One of the interesting things about the LDS Church is our view of how men and women can communicate with God. While we are often characterized as being blind followers of our prophet (the president of the Church), that criticism is unfair. More so than in any other church I have encountered, Latter-day Saints stress the importance of seeking and receiving personal revelation from our Father in Heaven. In other words, we believe that communication between God and His children is a two-way street, and we seek and expect to receive insight, wisdom, knowledge and comfort directly from their heavenly source.
Mormons take quite literally the promises contained in the Bible regarding God’s direct communication with His mortal followers. From Moses’s expressed desire that “all of his people” would be prophets through the Apostle James’s injunction that if any person lacked wisdom, he or she should seek it directly from God, with unwavering faith that He would provide it liberally, we see the Bible as evidence that we are not left to sojourn alone on Earth. Rather, we are promised that through the power of the Holy Ghost, we can expect to receive answers to our worthy prayers.

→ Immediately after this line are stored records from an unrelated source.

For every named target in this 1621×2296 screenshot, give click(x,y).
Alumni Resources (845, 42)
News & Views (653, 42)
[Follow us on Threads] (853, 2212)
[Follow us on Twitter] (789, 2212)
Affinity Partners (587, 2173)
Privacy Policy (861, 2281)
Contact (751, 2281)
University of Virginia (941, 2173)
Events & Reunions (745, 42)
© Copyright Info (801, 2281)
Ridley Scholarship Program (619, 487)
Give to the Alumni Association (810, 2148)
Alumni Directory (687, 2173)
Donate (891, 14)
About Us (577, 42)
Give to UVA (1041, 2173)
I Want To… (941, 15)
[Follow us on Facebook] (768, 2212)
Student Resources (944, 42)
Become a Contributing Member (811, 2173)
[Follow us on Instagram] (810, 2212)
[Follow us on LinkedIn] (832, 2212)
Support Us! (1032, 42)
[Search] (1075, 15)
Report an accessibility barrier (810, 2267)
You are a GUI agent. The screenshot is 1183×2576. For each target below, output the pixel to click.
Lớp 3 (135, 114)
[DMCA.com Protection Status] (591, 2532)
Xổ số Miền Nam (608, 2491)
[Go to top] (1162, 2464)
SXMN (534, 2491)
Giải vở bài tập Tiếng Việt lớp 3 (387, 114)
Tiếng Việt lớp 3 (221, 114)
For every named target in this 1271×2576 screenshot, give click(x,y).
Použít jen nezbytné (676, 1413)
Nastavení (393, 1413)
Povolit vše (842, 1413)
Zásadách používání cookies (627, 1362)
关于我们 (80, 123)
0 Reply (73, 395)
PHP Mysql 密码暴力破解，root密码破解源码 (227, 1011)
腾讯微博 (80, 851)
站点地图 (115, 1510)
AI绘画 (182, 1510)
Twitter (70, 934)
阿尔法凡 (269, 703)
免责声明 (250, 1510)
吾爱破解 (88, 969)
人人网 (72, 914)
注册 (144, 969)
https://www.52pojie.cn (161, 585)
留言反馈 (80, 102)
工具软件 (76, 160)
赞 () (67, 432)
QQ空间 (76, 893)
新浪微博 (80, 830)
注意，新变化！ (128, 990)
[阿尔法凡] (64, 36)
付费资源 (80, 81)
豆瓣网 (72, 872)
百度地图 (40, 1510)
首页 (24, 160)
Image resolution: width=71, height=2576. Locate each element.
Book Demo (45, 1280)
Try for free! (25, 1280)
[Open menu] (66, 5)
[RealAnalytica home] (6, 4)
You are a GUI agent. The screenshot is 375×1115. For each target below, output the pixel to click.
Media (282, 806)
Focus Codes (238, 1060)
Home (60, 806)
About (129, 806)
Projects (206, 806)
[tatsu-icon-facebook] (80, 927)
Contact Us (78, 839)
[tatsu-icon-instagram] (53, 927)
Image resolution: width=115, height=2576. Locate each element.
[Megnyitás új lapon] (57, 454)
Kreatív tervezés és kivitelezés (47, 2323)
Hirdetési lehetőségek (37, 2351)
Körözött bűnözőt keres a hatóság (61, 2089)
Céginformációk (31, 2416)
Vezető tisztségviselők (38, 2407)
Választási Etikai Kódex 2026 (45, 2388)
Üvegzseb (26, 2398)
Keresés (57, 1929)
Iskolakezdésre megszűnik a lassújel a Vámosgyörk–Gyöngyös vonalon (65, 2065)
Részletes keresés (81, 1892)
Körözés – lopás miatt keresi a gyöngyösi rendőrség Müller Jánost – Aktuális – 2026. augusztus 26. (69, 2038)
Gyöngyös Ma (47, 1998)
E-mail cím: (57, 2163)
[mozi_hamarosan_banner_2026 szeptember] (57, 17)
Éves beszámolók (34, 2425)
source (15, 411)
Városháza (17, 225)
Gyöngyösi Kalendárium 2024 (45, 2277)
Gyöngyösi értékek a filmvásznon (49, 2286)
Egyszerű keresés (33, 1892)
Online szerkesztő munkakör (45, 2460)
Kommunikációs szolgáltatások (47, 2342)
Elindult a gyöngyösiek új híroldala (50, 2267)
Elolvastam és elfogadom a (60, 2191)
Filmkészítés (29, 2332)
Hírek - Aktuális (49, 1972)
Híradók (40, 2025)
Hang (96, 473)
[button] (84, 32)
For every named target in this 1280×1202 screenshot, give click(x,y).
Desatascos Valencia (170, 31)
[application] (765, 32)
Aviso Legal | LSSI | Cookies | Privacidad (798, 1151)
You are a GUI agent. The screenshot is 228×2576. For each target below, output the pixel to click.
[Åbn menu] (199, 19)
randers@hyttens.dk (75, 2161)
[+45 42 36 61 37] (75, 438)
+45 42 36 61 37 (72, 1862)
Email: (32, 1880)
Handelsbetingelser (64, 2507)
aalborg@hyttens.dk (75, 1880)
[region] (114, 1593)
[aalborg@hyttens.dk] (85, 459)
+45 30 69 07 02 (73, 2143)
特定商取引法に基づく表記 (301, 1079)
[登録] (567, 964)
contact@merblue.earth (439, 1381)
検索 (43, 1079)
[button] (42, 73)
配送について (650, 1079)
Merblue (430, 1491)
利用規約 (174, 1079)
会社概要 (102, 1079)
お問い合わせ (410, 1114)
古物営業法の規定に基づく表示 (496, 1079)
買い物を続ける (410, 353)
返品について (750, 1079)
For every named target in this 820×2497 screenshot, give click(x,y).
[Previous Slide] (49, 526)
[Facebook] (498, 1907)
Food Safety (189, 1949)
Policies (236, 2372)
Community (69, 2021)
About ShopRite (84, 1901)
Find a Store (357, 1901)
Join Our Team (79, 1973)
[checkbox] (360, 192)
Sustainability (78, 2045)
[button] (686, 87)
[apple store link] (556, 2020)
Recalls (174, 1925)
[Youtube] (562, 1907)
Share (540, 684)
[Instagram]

And the Church puts its money where its mouth is. As a matter of fact, over the nearly 200 years since the Church was first organized, we have history of doubling down on the principle of personal revelation. Some examples:
- We recognize that the truthfulness of the Book of Mormon is central to the truthfulness of the Church. If that book is fraudulent, so is the Church. So how do we seek to establish the truthfulness of it? While scholars may engage in efforts of “proof,” the Church itself relies on the promise of the Book of Mormon itself: We ask people to read the Book of Mormon, ponder it, and then pray for the knowledge of whether it is true. The Book of Mormon prophet Moroni promised that if a person does so with real intent, “He will manifest the truth of it unto you by the power of the Holy Ghost.” (See Moroni 10:3-5). In other words, the way we expect people to come into the Church is through personal revelation from God that the message of the Church is true. Millions have followed that prescription and have received precisely that witness.
- Twice a year, we have General Conferences, which are broadcast around the world. In those conferences, our general authorities, usually including the President of the Church, give talks of exhortation, comfort, and guidance. Even though we recognize many of these “General Authorities” as prophets, seers, and revelators, we are not expected to accept their messages at face value. Rather, we are encouraged (“directed” might be the better word) to confirm the truthfulness of those messages through prayer and personal revelation. We are to find out for ourselves whether we are being taught true doctrine.
- The curriculum of the Church (for Sunday School and other classes) has become increasingly decentralized over the years. By that I mean that whereas such curriculum once spelled out in great detail what was to be said in class, newer curriculum is much more general in nature. While suggestions are given for each class, teachers are given wide latitude in how to approach the topic for discussion and are encouraged to focus on the scriptures and pray for guidance with respect to both what and how to teach. “Teaching by the Spirit” is the guiding principle, and the Church trusts (remarkably) that millions of members scattered throughout the world, living in different cultures and speaking different languages, will get pretty much the same answer. In any other church, such an approach would lead to schisms and factions. Amazingly, in the LDS Church it does not. (When members leave, they typically do so alone; except for the early days of the Church, we do not often see groups of members leaving and setting up competing “Mormonisms.”)
The only limits that the Church places on personal revelation is that we believe you can only receive revelation within the scope of your stewardship. For example, while my wife and I are entitled to receive revelation for ourselves and for our children, we do not have the authority to receive revelation for the whole church or even our local congregation. I can receive revelation for how to teach my early morning seminary class, but I have no right to revelation concerning the class next door. That limitation helps to limit dissent, because if some yahoo walks up to my door and tells me how to run my family, I am fully entitled to tell him to stick his “revelation” in his ear. (And, for the record, I have.)
With this emphasis on, and trust in, personal revelation, one properly may ask how we know when we have received it. And that is far from being easily answered. We have some clues from the scriptures that help us understand what we are looking for. The disciples who traveled the road to Emmaeus not realizing their companion was the Savior, later second-guessed themselves, realizing that the burning in their hearts as He spoke should have let them know of His identity. In modern revelation, the Lord references speaking to our minds and our hearts and having “peace” in answer to prayer.
Ultimately, however, the process of recognizing impressions and communications from the Lord is a lifelong endeavor. As we gain familiarity with His voice, we recognize it more easily. Rarely do revelations come in the “burning bush” variety; more often it is received as thoughts or impressions. Mormons believe that communion with our Father in Heaven and the Savior is one of the most central purposes of life. We need to hear, understand, and then implement the will of God in our lives in order to find greater joy for ourselves and our family. In order to draw closer to God, we need to be able to hear His voice as He directs our steps. Without such revelation, we are left wandering in a spiritual wilderness, hoping without expectation that we will stumble over His presence.
So we kneel, we plead, and we listen. And we wait for heavenly guidance to establish our path.